On 9 Jun 2016, at 14:00, Weston Andros Adamson wrote:
On Jun 9, 2016, at 1:37 PM, Benjamin Coddington <bcodding@xxxxxxxxxx>
wrote:
On 9 Jun 2016, at 10:17, Weston Andros Adamson wrote:
On Jun 8, 2016, at 10:45 AM, Benjamin Coddington
<bcodding@xxxxxxxxxx> wrote:
Hi Dros,
The client takes this WARN_ON_ONCE path pretty often in
pnfs_generic_pg_test() with SCSI layout type and generic/010:
1925 if (pgio->pg_lseg) {
1926 seg_end = end_offset(pgio->pg_lseg->pls_range.offset,
1927 pgio->pg_lseg->pls_range.length);
1928 req_start = req_offset(req);
1929 WARN_ON_ONCE(req_start >= seg_end);
1930 /* start of request is past the last byte of this
segment */
1931 if (req_start >= seg_end) {
1932 /* reference the new lseg */
1933 if (pgio->pg_ops->pg_cleanup)
1934 pgio->pg_ops->pg_cleanup(pgio);
1935 if (pgio->pg_ops->pg_init)
1936 pgio->pg_ops->pg_init(pgio, req);
1937 return 0;
1938 }
I'm trying to figure out why that's a WARN-able path.. do you
recall the
original reason for that warning?
What’s happening here is that the pgio descriptor spans multiple
layout segments.
IIRC this points to a problem with the pg_test call.
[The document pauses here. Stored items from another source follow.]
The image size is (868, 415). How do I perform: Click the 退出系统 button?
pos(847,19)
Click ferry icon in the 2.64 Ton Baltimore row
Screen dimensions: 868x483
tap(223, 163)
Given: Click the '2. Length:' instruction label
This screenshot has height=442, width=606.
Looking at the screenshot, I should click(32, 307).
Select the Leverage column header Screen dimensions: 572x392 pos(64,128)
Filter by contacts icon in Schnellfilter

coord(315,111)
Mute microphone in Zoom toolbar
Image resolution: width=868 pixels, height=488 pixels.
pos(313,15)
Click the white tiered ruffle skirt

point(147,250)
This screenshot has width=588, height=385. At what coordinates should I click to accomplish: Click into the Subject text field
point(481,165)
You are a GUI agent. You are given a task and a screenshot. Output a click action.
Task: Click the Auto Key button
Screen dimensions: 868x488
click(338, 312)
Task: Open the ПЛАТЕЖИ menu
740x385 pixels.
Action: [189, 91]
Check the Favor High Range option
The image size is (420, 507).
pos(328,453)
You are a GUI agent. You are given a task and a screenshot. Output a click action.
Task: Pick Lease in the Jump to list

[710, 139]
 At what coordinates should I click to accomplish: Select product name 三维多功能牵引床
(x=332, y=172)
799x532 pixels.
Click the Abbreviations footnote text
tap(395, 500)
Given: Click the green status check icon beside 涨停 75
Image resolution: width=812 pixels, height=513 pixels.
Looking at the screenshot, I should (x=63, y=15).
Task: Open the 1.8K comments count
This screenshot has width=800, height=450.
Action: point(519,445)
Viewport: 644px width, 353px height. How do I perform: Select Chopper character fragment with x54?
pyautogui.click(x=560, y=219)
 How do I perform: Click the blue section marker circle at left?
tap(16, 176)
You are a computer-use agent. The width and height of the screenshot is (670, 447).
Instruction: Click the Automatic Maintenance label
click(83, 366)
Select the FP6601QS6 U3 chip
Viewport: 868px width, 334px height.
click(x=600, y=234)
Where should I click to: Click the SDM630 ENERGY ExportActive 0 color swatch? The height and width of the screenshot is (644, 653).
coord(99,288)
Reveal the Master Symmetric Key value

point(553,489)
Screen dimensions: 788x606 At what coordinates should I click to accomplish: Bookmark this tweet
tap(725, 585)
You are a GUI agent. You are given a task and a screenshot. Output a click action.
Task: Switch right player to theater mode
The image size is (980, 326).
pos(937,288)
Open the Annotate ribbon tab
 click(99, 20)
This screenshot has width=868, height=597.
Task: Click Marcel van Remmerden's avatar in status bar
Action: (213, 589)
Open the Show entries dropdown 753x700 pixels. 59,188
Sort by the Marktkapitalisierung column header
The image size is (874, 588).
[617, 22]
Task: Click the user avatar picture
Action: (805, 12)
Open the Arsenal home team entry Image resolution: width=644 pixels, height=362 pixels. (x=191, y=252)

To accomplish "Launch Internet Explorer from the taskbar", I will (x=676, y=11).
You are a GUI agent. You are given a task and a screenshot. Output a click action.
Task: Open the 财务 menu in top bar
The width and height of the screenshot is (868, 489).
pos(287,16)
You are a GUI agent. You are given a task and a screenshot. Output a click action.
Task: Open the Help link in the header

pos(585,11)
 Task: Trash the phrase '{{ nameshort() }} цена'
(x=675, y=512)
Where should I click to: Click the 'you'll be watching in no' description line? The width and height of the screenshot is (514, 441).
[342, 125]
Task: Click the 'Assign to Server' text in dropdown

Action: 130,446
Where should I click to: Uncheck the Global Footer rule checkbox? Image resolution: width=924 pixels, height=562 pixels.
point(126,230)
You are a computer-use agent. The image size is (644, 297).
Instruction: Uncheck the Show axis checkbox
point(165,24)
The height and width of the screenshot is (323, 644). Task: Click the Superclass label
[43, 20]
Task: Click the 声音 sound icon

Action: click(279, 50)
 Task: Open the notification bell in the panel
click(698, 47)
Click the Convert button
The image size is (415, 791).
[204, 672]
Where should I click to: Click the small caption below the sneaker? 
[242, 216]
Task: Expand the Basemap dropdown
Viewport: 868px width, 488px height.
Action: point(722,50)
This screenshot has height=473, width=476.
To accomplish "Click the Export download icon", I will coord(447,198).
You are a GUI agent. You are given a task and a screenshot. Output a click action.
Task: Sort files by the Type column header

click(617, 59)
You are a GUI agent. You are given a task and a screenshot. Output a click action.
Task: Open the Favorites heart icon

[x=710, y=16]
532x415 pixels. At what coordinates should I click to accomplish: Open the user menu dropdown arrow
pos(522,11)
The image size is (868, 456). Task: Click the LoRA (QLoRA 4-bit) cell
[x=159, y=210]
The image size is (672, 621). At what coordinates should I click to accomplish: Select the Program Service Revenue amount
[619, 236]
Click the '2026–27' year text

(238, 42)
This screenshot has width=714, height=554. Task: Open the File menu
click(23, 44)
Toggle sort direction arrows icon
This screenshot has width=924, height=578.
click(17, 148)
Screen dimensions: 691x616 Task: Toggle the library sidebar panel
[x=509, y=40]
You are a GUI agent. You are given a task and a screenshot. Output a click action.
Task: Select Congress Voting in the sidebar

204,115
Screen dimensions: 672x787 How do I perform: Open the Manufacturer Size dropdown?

It shouldn’t
allow requests
from different lsegs to be coalesced.
Ok, but we're in pg_test right now in something like:
pnfs_generic_pg_test
bl_pg_test_write
nfs_pageio_add_request
nfs_do_writepage
So, bl_pg_test_write is the pg_test op for the block layout, and it
calls
through to pnfs_generic_pg_test to do the job of checking if the
request is
outside the layout.
Hrm, oh this is *in* pnfs_generic_pg_test! Something else is going on
here.
It’s been a long time since I was in there, but IIRC the
nfs_can_coalesce_requests
call should not be coalescing reqs with different lsegs. It doesn’t
appear to check
for that anymore!?
Would you rather keep the warn and have the layout-specific pg_test
op check
that we don't cross a segment boundary? If not, I think we can
probably
drop this warn unless it is useful to the other layouts
I don’t have the cycles right now to dig much further, but this sure
looks wrong to me.
Ok, thanks for looking. I'll dig further.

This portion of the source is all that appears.